Task instructions: Please print the full listing below exactly, but not the pictures in it.

Data provided:
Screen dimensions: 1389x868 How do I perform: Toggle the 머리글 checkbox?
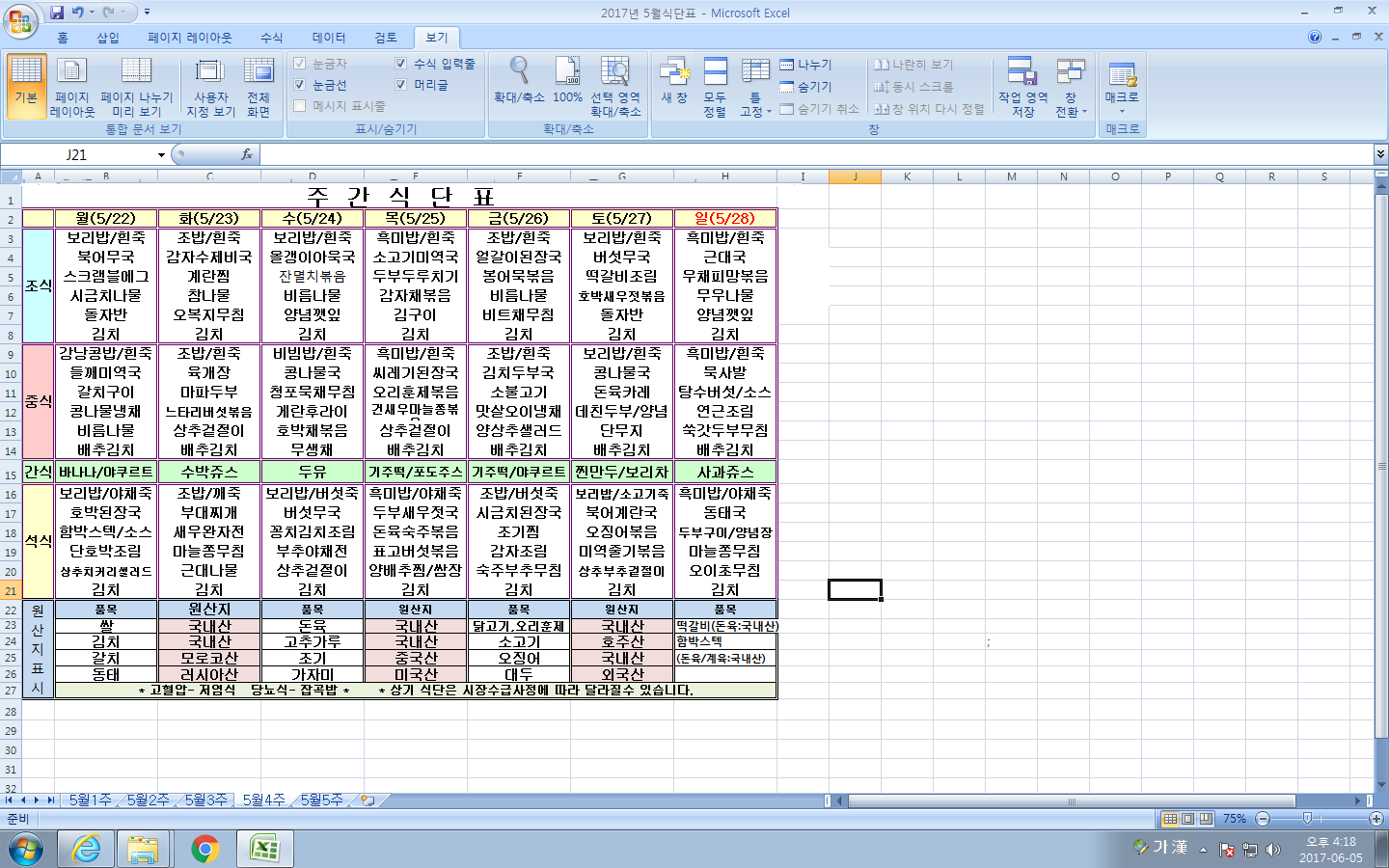click(401, 85)
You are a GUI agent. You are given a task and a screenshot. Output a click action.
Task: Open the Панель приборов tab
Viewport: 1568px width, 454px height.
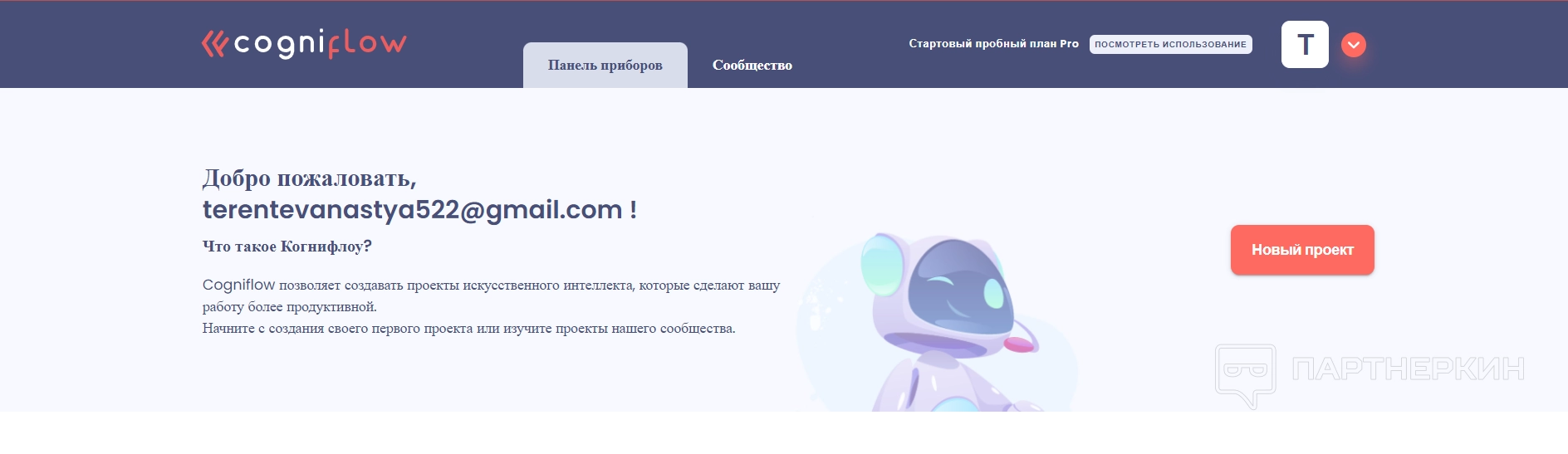pos(605,65)
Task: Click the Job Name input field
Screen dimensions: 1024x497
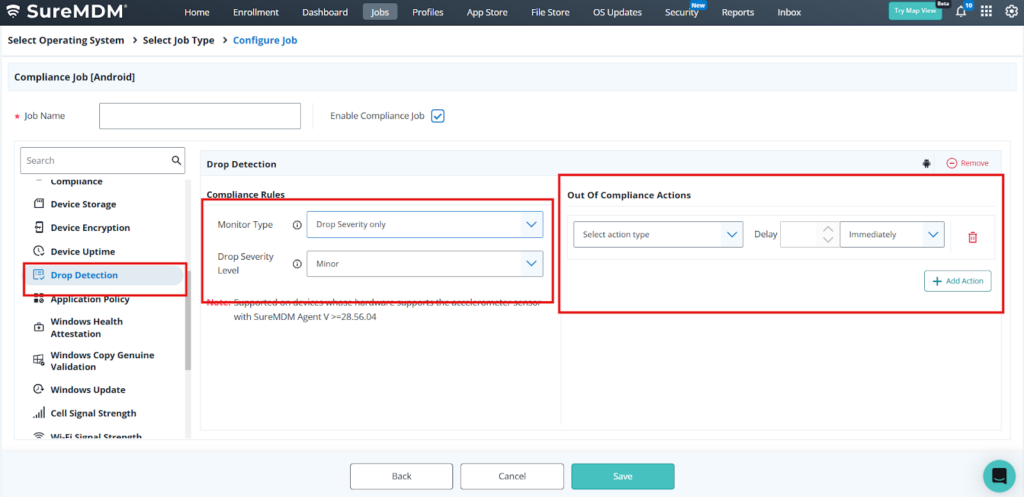Action: pyautogui.click(x=200, y=116)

Solved exercise:
Screen dimensions: 1389x868 How do I perform: Toggle the 머리글 checkbox?
click(401, 85)
You are a GUI agent. You are given a task and a screenshot. Output a click action.
Task: Open the Панель приборов tab
Viewport: 1568px width, 454px height.
pos(605,65)
Task: Click the Job Name input field
Screen dimensions: 1024x497
Action: pyautogui.click(x=200, y=116)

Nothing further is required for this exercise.